─── INPUT DATA ───
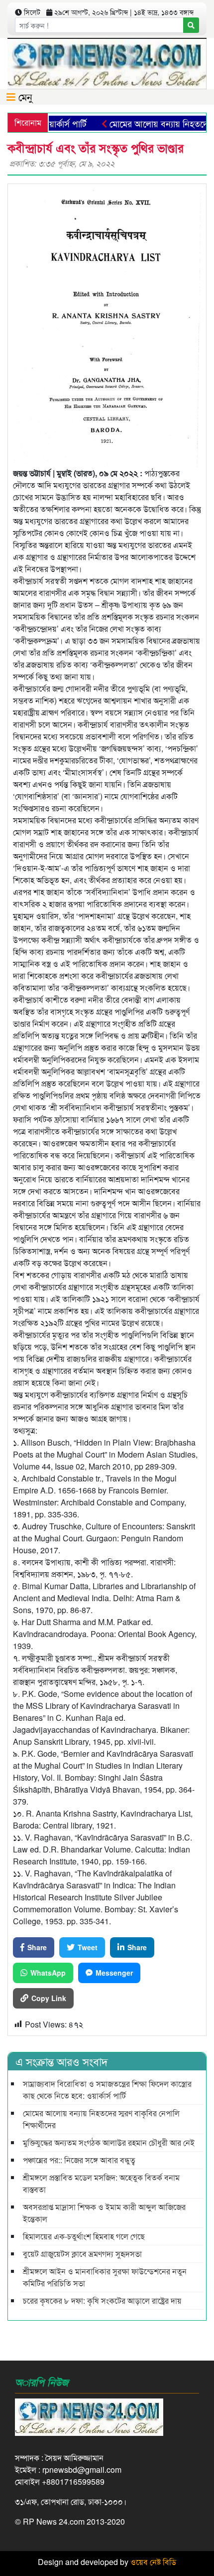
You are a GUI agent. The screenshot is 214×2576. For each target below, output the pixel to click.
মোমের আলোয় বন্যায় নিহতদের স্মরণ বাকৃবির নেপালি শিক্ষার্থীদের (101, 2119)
───
─── INPUT DATA ───
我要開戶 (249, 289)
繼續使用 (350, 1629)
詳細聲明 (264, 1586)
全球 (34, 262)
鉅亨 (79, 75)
───
[REQUIRED ACTION] Quote the data above from the line containing "You are a GUI" to the line containing "মোমের আলোয় বন্যায়", inclusive, and stop.

[RESULT]
You are a GUI agent. The screenshot is 214×2576. For each target below, output the pixel to click.
মোমের আলোয় বন্যায় নিহতদের স্মরণ বাকৃবির নেপালি শিক্ষার্থীদের (101, 2119)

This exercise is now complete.